“Sit comfortably in your chair. Allow your eyes to close. Put a hand on your heart. Allow yourself to feel deeply grateful,” said Julia Zhu Meade.

You might think Meade was leading a meditation or yoga class. But Career and Leadership Coach Julia Zhu Meade was the speaker at the Nov. 7 School of Accountancy’s continuing education event, “Navigating Emotions at the Workplace,” hosted by the school’s Alumni Engagement Council.

“Emotions are part of being human, if we acknowledge it or not,” Meade said to the audience of about 25 people. “Emotions are messages. Each emotion has a story behind it.”

Meade started her presentation by handing out a list of several hundred emotions on a piece of paper. Then she asked the attendees to check in and share how they were feeling. Some people were frazzled because of their commute coming to the event, others were anxious to share in front of a group of strangers. But most expressed excitement to learn more about what Meade had to share.

Meade explained that, as humans, we’re always in an emotional state. The emotions themselves are never bad; they offer an opportunity to identify what story we’re telling ourselves.

She led the group through a series of examples. If you’re feeling frustrated at work because your colleagues are making mistakes or missing deadlines, what is causing that frustration? Meade explained that frustration results when people aren’t meeting our expectations. She wondered aloud whether the solution is to make sure your colleagues are aware of expectations and were they agreed upon?

When people feel anxiety, they’re not accepting uncertainty. They don’t believe they’ll be able to cope if “x” happens. If they feel anger, they sense that something unfair has happened. They have a strong sense that justice needs to happen.

After several examples, Meade took the group through an exercise to move through negative emotions. She asked the group to relax in their chairs and close their eyes.

“Think about a stressful situation you’re currently experiencing or have experienced for a while,” she said. “Make it a difficulty of seven or eight.”

She asked the group to get curious. “Notice how you feel, how is your breath? Do you feel any tension? What story are your telling yourself?”

Once she had let people feel that emotion, she moved them on to thinking about something for which they are deeply grateful.

“Each emotion only stays in your body for 90 seconds,” she said. “It’s the avoiding and repressing that makes them stuck.”

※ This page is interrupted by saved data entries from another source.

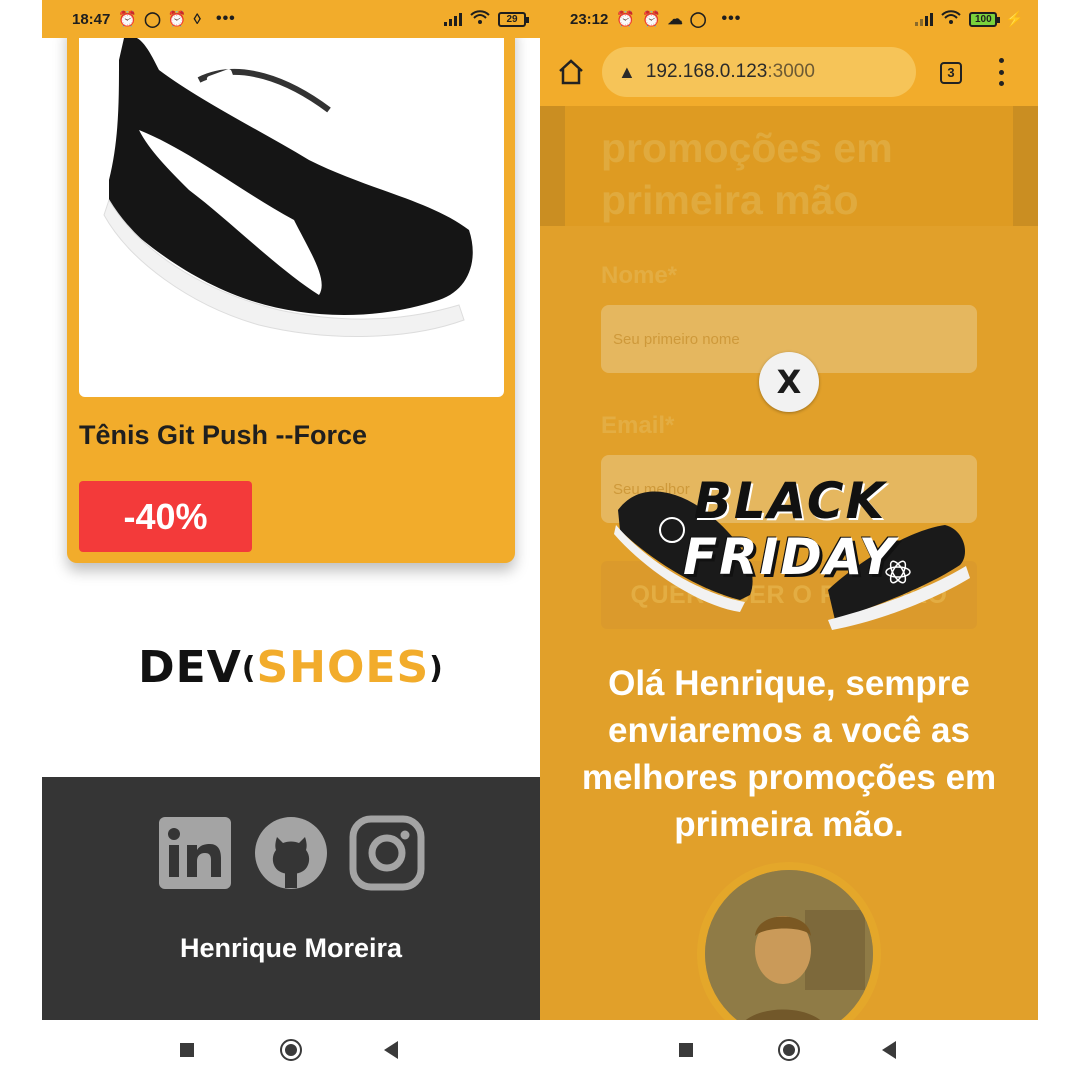 This screenshot has height=1080, width=1080. Describe the element at coordinates (291, 898) in the screenshot. I see `footer: Henrique Moreira` at that location.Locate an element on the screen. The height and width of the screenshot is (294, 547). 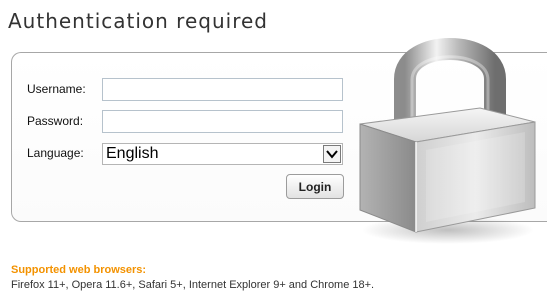
login-button: Login is located at coordinates (315, 186).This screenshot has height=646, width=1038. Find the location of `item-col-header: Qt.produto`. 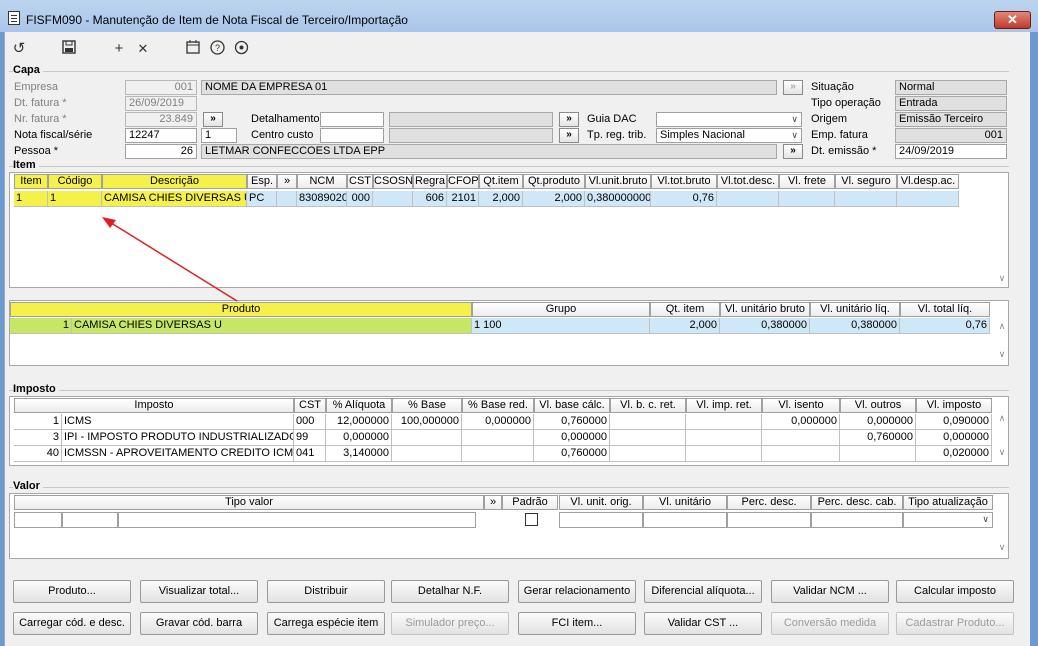

item-col-header: Qt.produto is located at coordinates (554, 182).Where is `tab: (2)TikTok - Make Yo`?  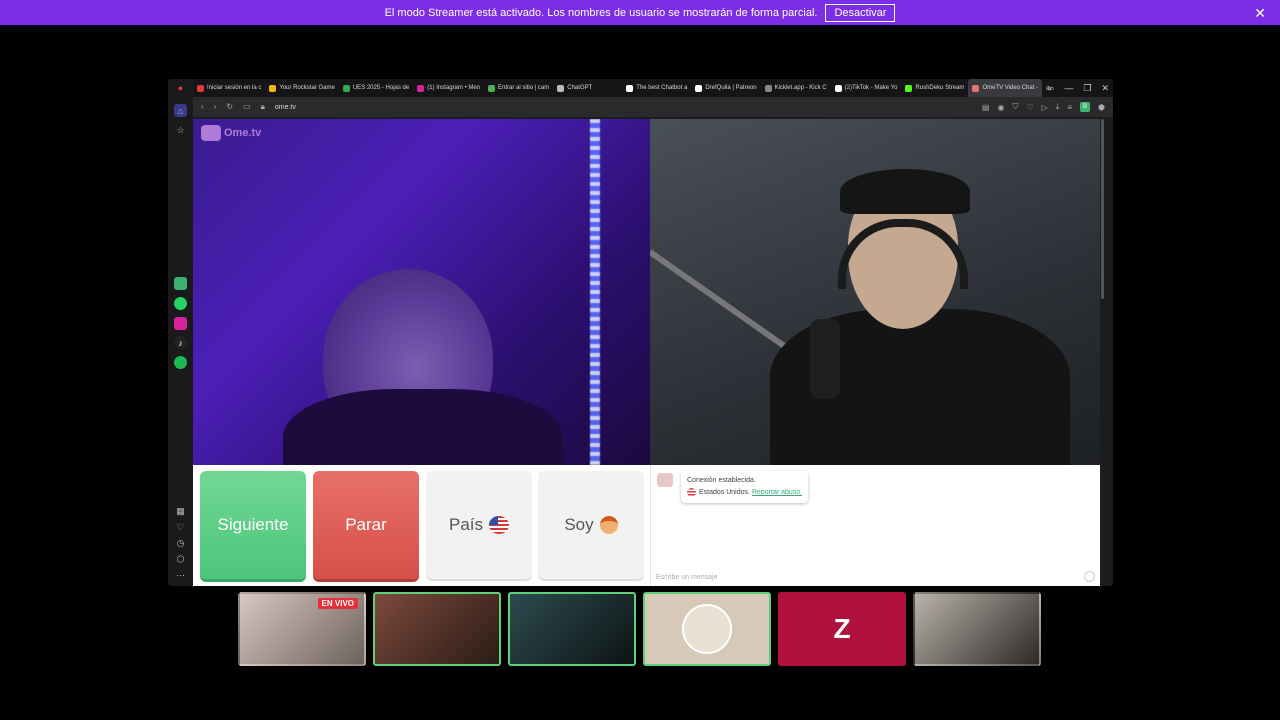
tab: (2)TikTok - Make Yo is located at coordinates (866, 88). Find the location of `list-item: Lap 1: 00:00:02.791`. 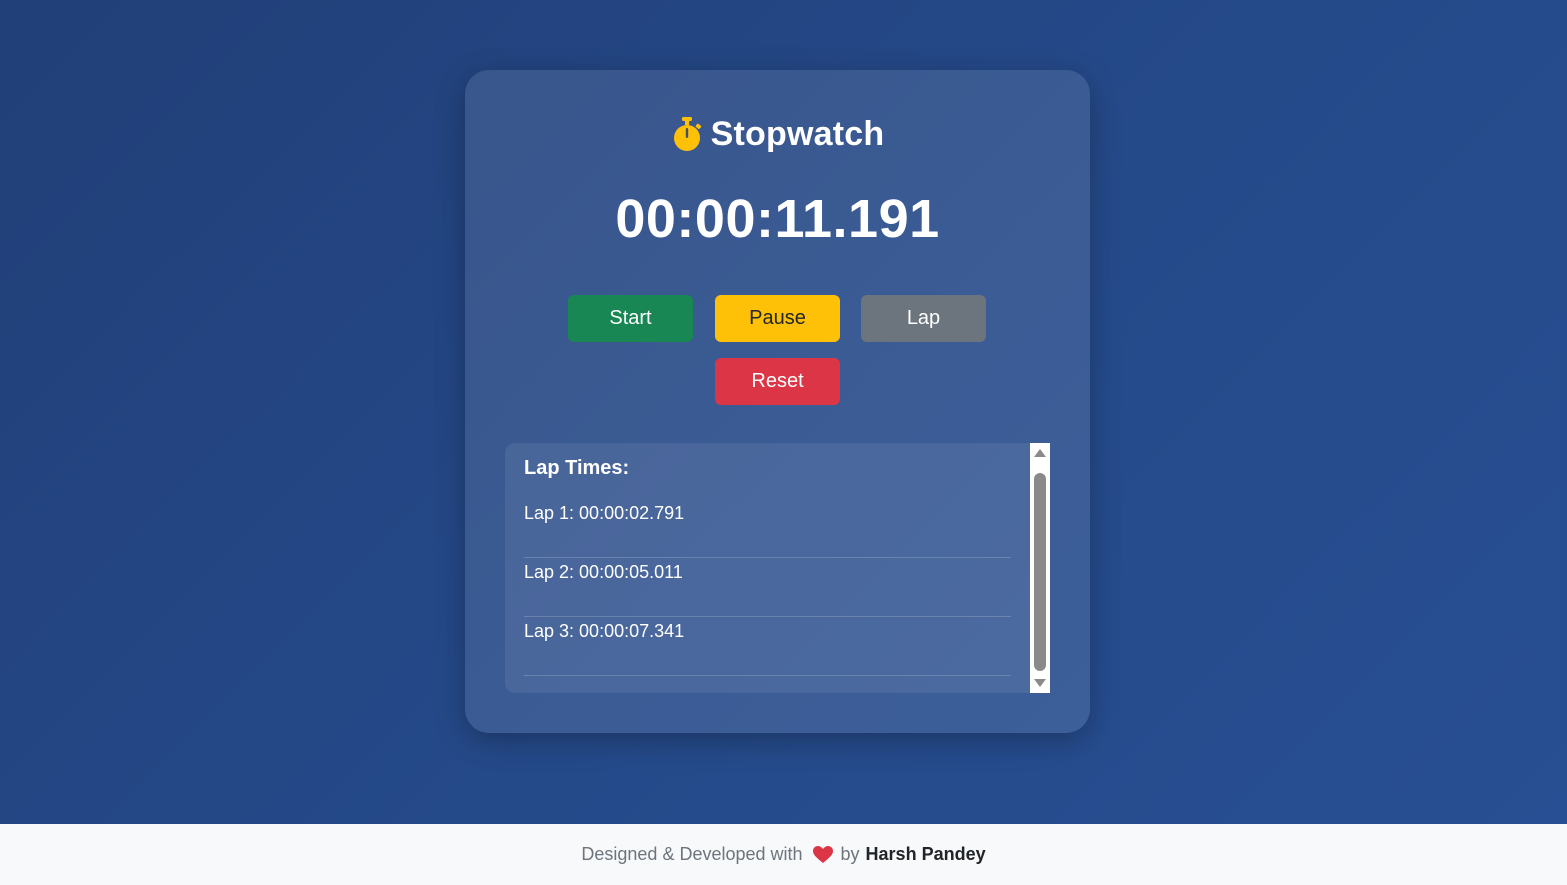

list-item: Lap 1: 00:00:02.791 is located at coordinates (768, 528).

“I enjoyed having a reminder that emotions are what make us human, whether that’s in the workplace or at home,” said Allyson Lindsey (BSACC 2013; MACC 2014). “Julia told us that there are brain cells in the heart and gut, in addition to the brain, which is why you sometimes feel emotions in your gut. She recommended placing your hand on your stomach 2 inches below your belly button to recognize the emotion and ‘let it pass through you.’ As someone who often feels the emotional impacts from working with others, I found this advice particularly helpful.”

Robin McCaffery (BSAcc 1980) attended the event and joined the School of Accountancy Alumni Engagement Council in 2011.

“I think presentations like this are valuable to continue our education after we leave the University,” she said. “It also fosters a continued relationship with the University and fellow alumni.”

Meade encouraged the audience to notice their emotions more and listen to them.

“Go for a walk, listen to music, write them down,” she said. “Journey to discover what works for you.”